**Exercise aim:**
In the listing, rewrite the lines from the one containing "Given: Click the" through the end, replacing "breadcrumb link" with "navigation link" and changing nothing else. Leave the pictures out of your answer.

--*--

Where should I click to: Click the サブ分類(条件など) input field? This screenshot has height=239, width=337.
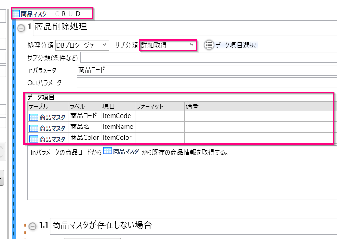click(208, 57)
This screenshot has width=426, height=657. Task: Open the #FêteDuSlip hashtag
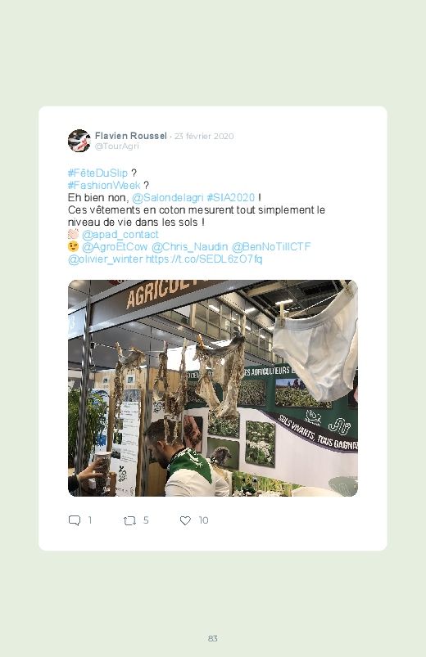[x=97, y=173]
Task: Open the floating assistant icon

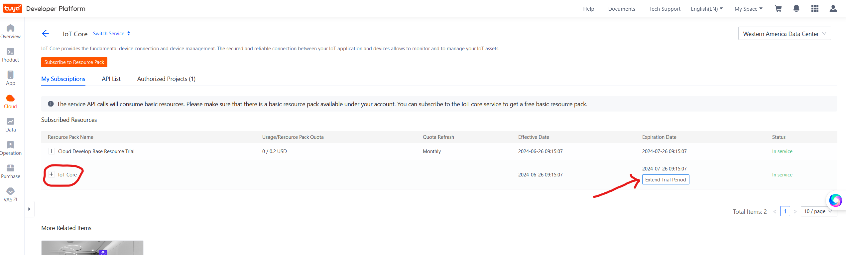Action: pos(835,200)
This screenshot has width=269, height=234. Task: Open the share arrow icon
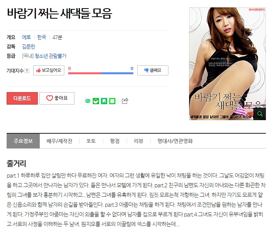tap(125, 101)
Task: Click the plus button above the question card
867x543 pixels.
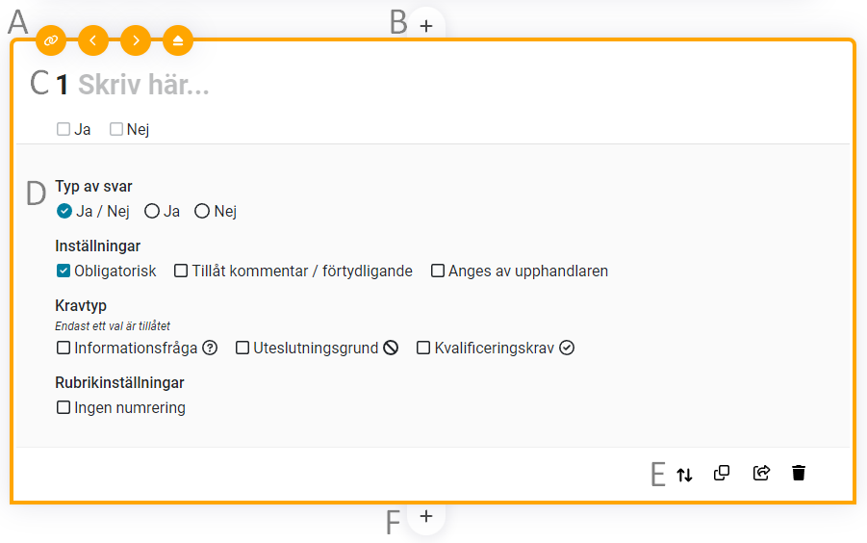Action: pos(426,25)
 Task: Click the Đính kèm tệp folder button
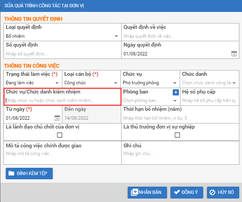click(29, 174)
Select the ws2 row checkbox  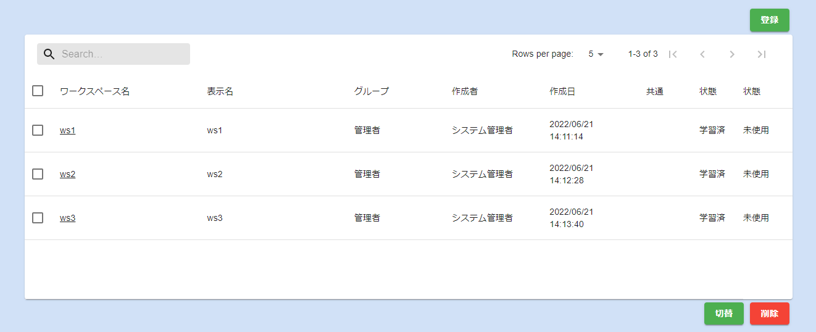point(38,174)
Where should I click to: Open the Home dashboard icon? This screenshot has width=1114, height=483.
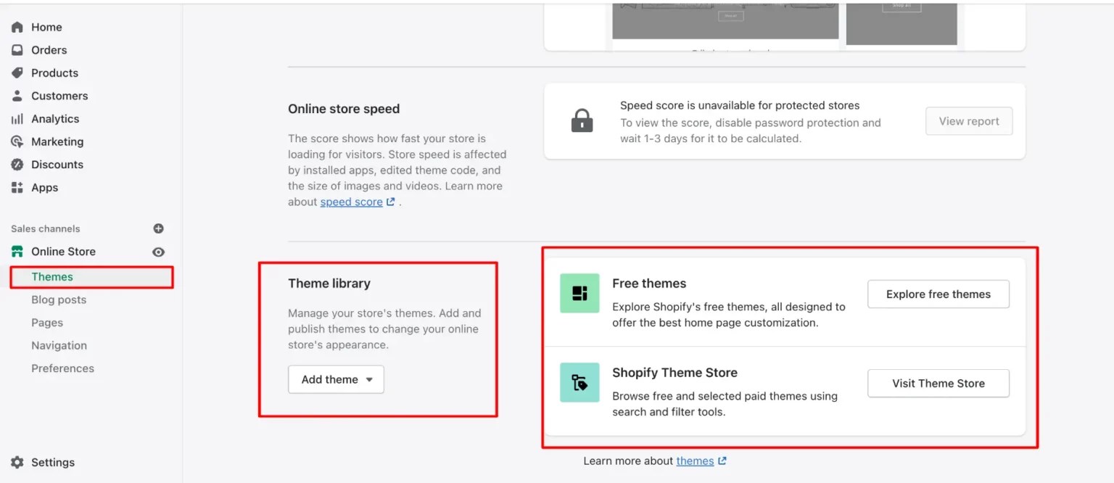pyautogui.click(x=16, y=27)
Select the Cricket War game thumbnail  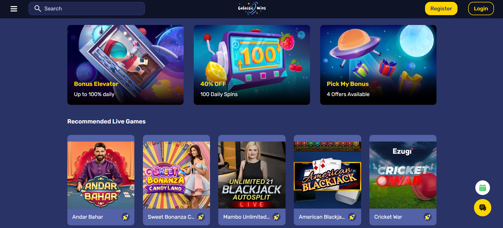pos(403,175)
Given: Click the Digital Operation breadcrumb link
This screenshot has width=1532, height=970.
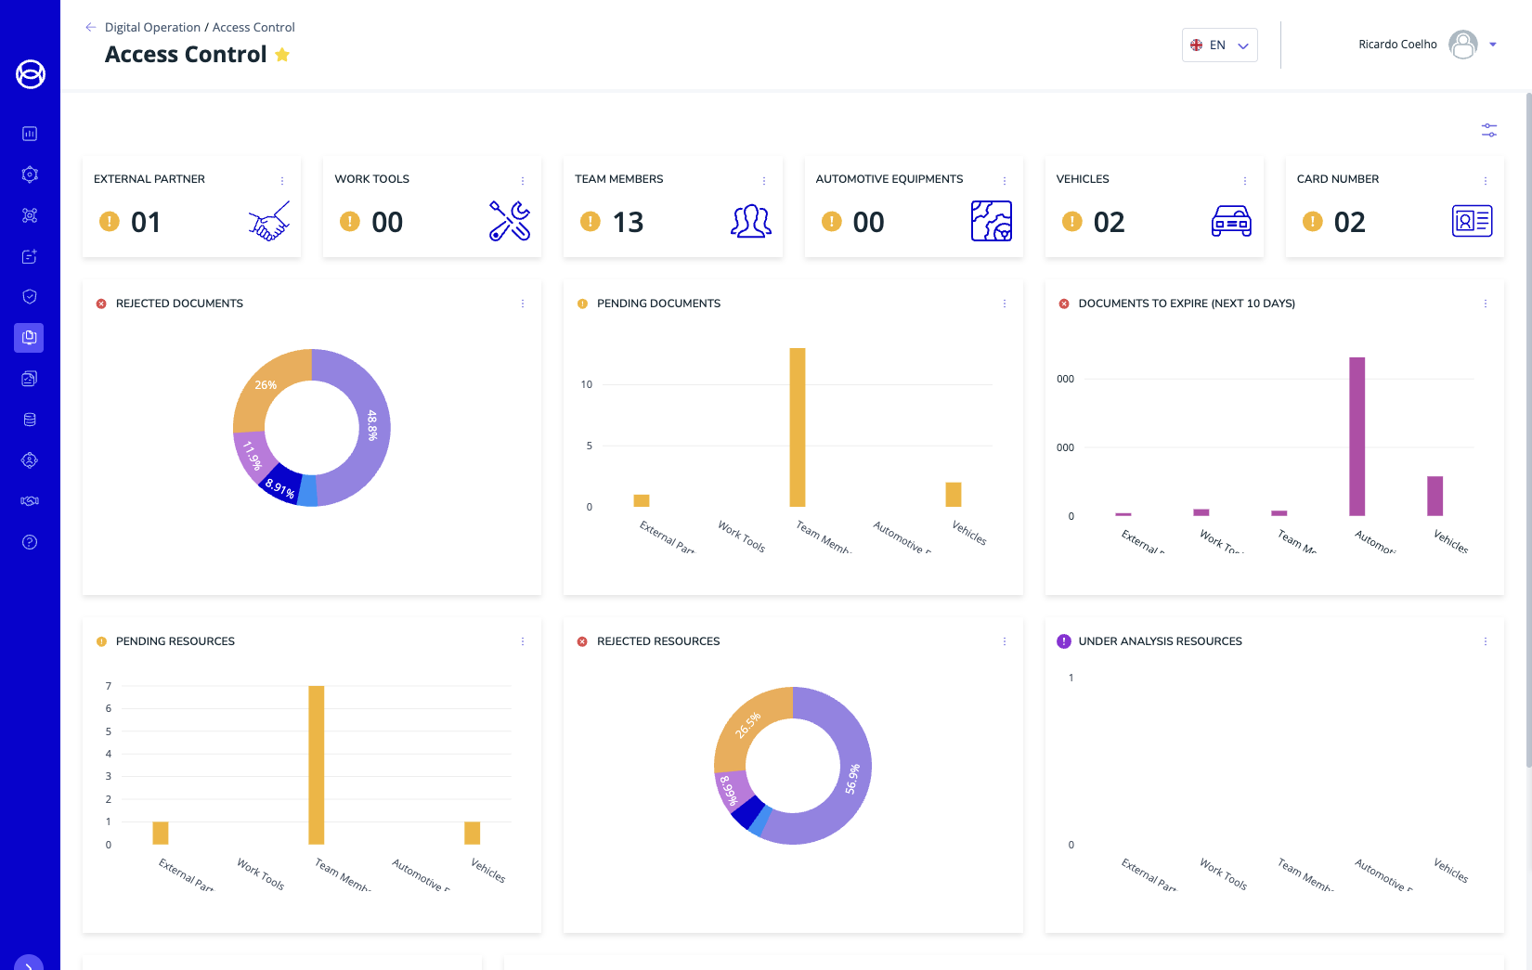Looking at the screenshot, I should tap(152, 28).
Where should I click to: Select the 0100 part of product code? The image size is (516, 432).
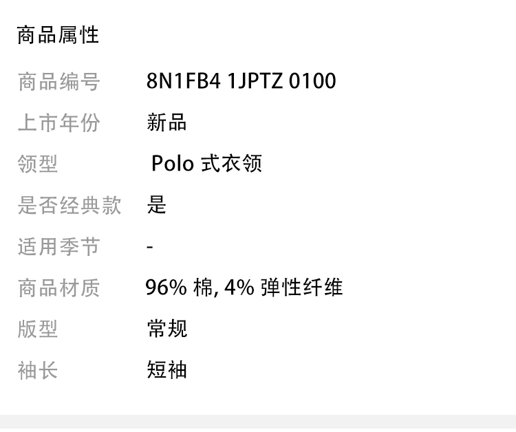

--*--

**Result of this exercise:**
Given: Click the Digital Operation navigation link
This screenshot has width=1532, height=970.
Looking at the screenshot, I should tap(152, 28).
Where should I click to: Select the 0100 part of product code? The image size is (516, 432).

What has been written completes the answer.